- **Exercise goal**:
Return each of the records below word for word, leaving out the pictures.

● ● ● ● ● ● ●

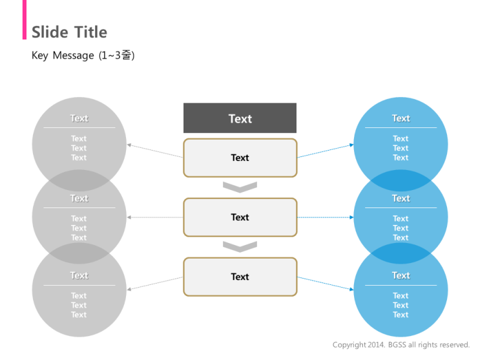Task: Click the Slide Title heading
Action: coord(70,32)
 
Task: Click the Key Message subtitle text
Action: coord(83,56)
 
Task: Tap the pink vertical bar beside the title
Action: coord(25,19)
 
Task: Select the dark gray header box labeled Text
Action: coord(240,118)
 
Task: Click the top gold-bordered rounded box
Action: coord(240,158)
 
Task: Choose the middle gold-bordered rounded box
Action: coord(240,217)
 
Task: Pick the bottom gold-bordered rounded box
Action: coord(240,277)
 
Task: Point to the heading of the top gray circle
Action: coord(79,118)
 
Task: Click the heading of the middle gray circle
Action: coord(79,198)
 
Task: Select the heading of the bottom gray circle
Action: coord(79,275)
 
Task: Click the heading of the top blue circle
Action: coord(401,118)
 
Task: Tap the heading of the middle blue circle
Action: coord(401,198)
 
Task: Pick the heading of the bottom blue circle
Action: coord(401,275)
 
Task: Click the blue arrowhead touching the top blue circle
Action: coord(351,145)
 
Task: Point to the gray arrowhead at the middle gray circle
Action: coord(129,217)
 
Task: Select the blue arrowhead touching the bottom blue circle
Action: coord(351,289)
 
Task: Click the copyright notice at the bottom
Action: coord(401,344)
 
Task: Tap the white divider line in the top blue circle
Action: coord(401,127)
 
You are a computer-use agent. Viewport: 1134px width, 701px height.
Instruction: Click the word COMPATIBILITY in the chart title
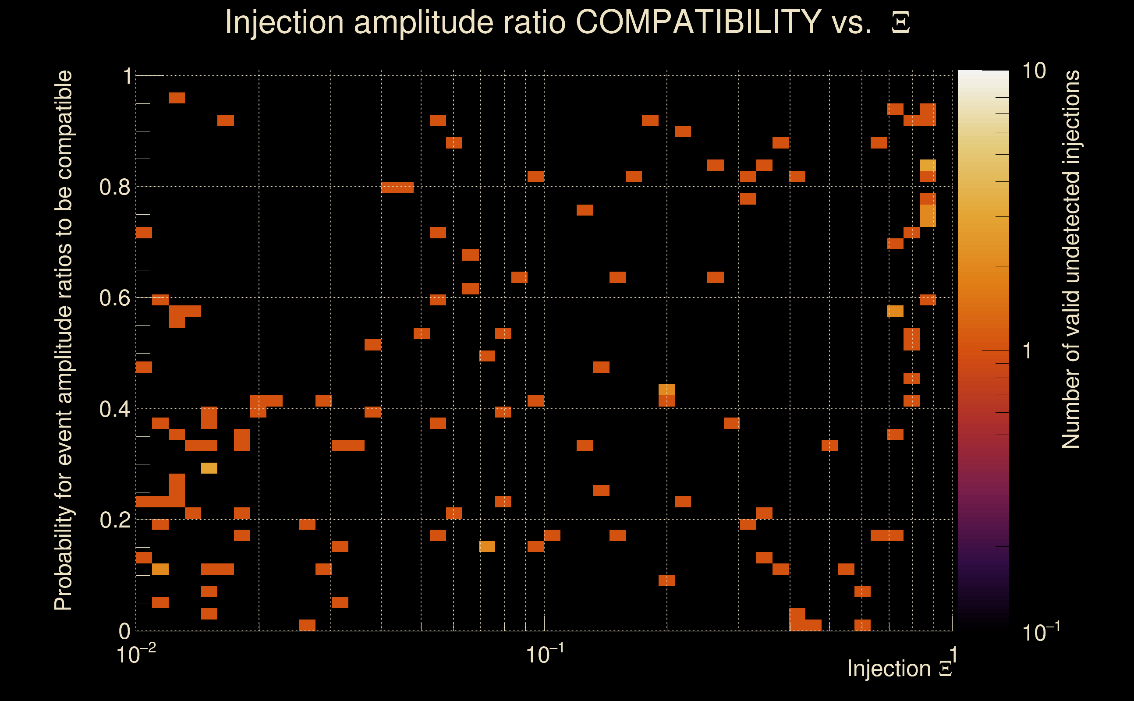[698, 22]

● ● ● ● ● ● ●

- **Task answer**:
Task: Click the Slide Title heading
Action: coord(70,32)
 
Task: Click the Key Message subtitle text
Action: coord(83,56)
 
Task: Tap the pink vertical bar beside the title
Action: coord(25,19)
 
Task: Select the dark gray header box labeled Text
Action: coord(240,118)
 
Task: Click the top gold-bordered rounded box
Action: coord(240,158)
 
Task: Choose the middle gold-bordered rounded box
Action: coord(240,217)
 
Task: Pick the bottom gold-bordered rounded box
Action: coord(240,277)
 
Task: Point to the heading of the top gray circle
Action: coord(79,118)
 
Task: Click the heading of the middle gray circle
Action: coord(79,198)
 
Task: Select the heading of the bottom gray circle
Action: coord(79,275)
 
Task: Click the heading of the top blue circle
Action: coord(401,118)
 
Task: Tap the heading of the middle blue circle
Action: coord(401,198)
 
Task: Pick the heading of the bottom blue circle
Action: coord(401,275)
 
Task: Click the blue arrowhead touching the top blue circle
Action: coord(351,145)
 
Task: Point to the gray arrowhead at the middle gray circle
Action: coord(129,217)
 
Task: Select the blue arrowhead touching the bottom blue circle
Action: coord(351,289)
 
Task: Click the copyright notice at the bottom
Action: coord(401,344)
 
Task: Tap the white divider line in the top blue circle
Action: coord(401,127)
 
You are a computer-use agent. Viewport: 1134px width, 701px height.
Instruction: Click the word COMPATIBILITY in the chart title
[698, 22]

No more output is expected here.